Challenging Performance: The Book. 18.2 Theatre

18 Creativity

18.2 Comparison with theatre

 
Biranda Ford, in ‘a comparison of music and acting students’ concepts of preparation, audience and performance’ (2013),[1] comments on how differently acting and music students approach performance. That cannot be surprising to anyone who goes to both theatre productions and musical performances of classic texts. That difference between production and performance is itself telling. For musicians the idea that one might ‘produce’ a score seems shocking; for actors the idea that one might correctly ‘perform’ a text is bizarre. Why are these traditions of practice so unalike, especially given that these are the two major live-performance arts dealing in the shaping of feelings over time? Should they not have more interests in common?

It’s helpful to try, for a moment, to see each in the light of the other. Writing of theatre practice Richard Schechner (2013) presents the interrelationships between ‘sourcers’ (authors, choreographers, composers, dramaturgs etc.), producers (directors, conductors, coaches, designers, technicians etc.), performers, and partakers (spectators, fans, juries, the public etc.)—which together he calls ‘the performance quadrilogue’—as interactive and potentially varied, according to the preferred way of working for each producer.[2] Whatever the interrelationship, though, the artistic outcomes are worked out collaboratively to a much greater degree than in WCM, where even dialogue in the preparation of a performance is a luxury to be savoured. At the most basic level, the kinds of skills that students learn as technique are startlingly unalike in principle (quite apart from the obvious differences between speech and music). Actors learn to speak a commonplace phrase in many different voices and characters; musicians learn to play a phrase, to all intents and purposes, in just one. In acting there is a performance to be made; in music a performance to be given.
----
Please continue the passage comparing theatre and musical performance, picking up after its final sentence.

[Data entries]
----
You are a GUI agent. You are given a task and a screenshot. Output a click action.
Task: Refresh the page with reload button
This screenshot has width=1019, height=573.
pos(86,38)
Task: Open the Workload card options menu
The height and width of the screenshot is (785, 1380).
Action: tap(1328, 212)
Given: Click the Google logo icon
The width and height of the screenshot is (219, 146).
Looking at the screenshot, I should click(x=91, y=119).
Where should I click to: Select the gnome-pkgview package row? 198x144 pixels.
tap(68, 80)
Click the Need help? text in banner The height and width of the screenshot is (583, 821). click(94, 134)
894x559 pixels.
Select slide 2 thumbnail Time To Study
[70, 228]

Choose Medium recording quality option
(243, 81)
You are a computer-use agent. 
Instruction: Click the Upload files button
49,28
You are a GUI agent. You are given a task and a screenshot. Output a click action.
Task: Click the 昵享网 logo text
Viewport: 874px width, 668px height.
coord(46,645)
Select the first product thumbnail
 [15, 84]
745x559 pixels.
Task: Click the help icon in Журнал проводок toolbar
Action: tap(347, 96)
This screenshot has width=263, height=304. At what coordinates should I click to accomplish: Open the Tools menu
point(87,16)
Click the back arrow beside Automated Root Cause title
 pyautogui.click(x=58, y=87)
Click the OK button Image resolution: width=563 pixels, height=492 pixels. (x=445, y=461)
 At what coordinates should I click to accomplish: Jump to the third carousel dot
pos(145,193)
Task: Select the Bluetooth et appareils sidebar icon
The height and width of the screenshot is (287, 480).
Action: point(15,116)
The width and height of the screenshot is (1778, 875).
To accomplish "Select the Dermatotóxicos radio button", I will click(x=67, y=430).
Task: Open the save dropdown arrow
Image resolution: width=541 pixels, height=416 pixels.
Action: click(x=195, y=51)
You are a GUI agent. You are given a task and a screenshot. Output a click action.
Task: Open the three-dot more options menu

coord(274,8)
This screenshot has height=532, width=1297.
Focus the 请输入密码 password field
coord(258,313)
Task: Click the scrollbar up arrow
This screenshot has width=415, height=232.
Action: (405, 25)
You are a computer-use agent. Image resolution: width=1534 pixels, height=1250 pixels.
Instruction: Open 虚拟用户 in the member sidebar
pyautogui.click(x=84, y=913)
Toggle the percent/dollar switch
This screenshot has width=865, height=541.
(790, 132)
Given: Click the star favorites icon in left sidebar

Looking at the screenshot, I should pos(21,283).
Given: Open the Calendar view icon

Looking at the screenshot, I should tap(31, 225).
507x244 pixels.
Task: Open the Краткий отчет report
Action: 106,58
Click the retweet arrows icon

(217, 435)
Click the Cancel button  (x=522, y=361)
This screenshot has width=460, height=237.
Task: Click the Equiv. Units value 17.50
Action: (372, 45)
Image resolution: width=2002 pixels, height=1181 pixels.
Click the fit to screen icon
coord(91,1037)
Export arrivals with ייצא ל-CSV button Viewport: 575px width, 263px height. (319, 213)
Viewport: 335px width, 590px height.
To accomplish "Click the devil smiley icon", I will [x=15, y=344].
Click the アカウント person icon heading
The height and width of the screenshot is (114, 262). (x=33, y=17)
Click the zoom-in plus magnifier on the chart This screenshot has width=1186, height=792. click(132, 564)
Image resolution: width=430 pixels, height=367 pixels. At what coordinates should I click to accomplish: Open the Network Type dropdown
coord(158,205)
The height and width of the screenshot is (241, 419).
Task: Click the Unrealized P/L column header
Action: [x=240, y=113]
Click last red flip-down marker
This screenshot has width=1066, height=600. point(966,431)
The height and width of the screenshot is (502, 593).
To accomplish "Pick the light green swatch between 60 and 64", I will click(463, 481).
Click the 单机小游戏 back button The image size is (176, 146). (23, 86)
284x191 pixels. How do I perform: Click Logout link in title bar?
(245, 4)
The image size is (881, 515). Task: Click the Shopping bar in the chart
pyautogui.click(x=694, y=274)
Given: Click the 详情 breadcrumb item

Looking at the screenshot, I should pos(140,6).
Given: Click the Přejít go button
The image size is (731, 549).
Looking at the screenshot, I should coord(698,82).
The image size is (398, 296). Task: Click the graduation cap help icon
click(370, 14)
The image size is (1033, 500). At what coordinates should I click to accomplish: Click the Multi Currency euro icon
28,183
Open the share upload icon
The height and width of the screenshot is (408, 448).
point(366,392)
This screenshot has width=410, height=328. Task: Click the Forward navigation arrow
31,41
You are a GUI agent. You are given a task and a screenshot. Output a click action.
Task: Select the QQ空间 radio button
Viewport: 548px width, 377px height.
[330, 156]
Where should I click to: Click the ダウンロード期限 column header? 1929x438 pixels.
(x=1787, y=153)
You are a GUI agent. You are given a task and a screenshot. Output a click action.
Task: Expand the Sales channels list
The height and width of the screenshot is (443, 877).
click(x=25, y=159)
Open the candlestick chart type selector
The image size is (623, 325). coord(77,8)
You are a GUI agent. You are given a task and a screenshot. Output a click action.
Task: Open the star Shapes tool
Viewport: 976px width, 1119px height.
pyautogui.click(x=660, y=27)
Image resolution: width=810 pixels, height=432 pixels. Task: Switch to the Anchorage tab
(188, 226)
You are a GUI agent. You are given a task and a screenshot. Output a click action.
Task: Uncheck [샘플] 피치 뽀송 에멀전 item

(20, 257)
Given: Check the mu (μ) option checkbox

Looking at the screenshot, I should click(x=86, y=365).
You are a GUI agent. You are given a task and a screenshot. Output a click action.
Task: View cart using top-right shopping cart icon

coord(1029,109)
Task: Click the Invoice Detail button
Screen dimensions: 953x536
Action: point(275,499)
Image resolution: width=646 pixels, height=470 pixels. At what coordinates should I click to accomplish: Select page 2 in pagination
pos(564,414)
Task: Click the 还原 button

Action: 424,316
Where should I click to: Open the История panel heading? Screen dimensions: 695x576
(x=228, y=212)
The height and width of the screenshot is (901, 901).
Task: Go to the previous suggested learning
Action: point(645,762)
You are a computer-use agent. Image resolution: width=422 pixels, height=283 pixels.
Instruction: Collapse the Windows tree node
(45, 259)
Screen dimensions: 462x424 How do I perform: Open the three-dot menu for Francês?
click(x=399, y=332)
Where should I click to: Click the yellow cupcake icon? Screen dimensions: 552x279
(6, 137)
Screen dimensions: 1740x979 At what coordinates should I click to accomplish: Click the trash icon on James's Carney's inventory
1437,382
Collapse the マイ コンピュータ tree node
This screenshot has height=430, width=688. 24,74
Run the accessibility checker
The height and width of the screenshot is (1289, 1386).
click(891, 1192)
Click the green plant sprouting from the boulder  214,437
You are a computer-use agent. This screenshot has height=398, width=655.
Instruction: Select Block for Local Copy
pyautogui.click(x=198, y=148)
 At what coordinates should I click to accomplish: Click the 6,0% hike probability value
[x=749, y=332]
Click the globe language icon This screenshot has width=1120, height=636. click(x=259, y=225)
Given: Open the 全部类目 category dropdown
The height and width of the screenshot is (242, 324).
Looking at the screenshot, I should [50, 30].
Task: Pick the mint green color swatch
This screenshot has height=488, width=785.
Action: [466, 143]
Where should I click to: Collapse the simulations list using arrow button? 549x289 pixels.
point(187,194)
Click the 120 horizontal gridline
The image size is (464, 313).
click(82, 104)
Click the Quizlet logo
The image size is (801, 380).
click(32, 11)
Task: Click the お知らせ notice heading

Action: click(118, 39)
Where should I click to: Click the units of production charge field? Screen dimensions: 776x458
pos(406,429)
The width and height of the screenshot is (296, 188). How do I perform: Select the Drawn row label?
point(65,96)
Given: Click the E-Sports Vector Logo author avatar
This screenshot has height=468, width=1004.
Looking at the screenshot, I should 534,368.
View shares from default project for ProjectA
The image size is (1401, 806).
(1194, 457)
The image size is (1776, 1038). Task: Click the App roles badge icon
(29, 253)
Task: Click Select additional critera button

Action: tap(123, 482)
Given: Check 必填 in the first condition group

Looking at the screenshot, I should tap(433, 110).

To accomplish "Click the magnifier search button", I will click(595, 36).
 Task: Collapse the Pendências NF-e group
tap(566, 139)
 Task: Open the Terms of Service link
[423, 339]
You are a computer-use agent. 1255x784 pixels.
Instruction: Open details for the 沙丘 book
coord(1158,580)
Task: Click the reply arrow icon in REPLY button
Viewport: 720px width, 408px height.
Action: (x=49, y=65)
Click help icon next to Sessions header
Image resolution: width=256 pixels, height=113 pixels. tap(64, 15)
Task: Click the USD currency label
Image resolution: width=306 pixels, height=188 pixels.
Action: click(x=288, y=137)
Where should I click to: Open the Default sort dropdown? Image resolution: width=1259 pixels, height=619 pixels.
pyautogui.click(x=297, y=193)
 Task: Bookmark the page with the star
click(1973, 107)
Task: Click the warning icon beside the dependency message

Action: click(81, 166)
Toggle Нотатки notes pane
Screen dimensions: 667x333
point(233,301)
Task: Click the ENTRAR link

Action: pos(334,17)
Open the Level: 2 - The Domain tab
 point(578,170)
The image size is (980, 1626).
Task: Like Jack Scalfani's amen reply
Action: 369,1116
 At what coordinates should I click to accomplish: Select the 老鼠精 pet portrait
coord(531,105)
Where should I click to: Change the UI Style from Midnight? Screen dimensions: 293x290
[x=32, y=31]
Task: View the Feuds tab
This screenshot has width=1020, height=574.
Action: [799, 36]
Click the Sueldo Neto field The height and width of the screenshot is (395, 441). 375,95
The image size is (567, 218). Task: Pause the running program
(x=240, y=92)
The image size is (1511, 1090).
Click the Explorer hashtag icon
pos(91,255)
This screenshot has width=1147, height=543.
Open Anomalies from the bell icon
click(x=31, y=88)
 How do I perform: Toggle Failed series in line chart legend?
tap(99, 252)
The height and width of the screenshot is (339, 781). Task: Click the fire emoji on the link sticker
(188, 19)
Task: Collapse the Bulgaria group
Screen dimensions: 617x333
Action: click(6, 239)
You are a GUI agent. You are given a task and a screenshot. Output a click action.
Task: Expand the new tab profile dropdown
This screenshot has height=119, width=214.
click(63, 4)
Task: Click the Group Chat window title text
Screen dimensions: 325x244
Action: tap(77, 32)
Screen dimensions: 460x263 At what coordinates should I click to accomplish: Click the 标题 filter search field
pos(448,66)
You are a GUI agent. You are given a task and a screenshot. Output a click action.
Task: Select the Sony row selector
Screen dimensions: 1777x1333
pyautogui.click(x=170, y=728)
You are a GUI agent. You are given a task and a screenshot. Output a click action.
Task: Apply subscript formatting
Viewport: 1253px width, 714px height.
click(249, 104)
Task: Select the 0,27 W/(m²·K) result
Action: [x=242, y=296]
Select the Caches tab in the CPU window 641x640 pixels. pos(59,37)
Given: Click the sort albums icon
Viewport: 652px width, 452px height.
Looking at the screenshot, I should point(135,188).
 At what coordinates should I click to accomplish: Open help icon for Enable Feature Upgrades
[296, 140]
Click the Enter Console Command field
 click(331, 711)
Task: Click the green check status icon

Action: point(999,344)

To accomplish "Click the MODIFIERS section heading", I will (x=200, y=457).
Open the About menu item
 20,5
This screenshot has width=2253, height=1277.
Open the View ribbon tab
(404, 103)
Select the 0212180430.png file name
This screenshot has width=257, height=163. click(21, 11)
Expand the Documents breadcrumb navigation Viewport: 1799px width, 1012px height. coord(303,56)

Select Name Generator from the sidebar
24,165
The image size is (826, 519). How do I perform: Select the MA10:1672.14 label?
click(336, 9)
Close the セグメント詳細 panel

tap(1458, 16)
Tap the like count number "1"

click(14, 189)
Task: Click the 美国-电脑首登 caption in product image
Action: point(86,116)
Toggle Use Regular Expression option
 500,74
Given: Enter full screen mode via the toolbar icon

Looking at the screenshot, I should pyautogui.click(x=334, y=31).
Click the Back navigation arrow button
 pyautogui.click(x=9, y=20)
----
--- EXERCISE RESULT ---
(Take a look at this acting exercise.

Then try to perform a musical phrase in as many significantly different characters as you can. It’s salutary.)

I don’t suppose we think that Shakespeare is a lesser artist than Beethoven. But relatively few, I imagine, think that Shakespeare still minds how we perform his plays; or that we owe him a duty of faithfulness to perform them in full and in the manner he expected; or that actors must be trained in the correct way of speaking his words; or that if they speak them in a novel way they are being unfaithful or disrespectful; or that they should read a text just as their teacher recommends; or that creativity must be limited to small details of intonation; or that performance norms need be so strictly drawn that a play can be staged on one rehearsal, or as traditionally as a religious ritual.[3] Looked at from the perspective of theatre, and its high public profile and widespread appeal, these beliefs seem quite mad.

A telling reflection of these differences can be found in newspaper theatre reviews compared to the kinds of things we saw music critics saying in chapter 9.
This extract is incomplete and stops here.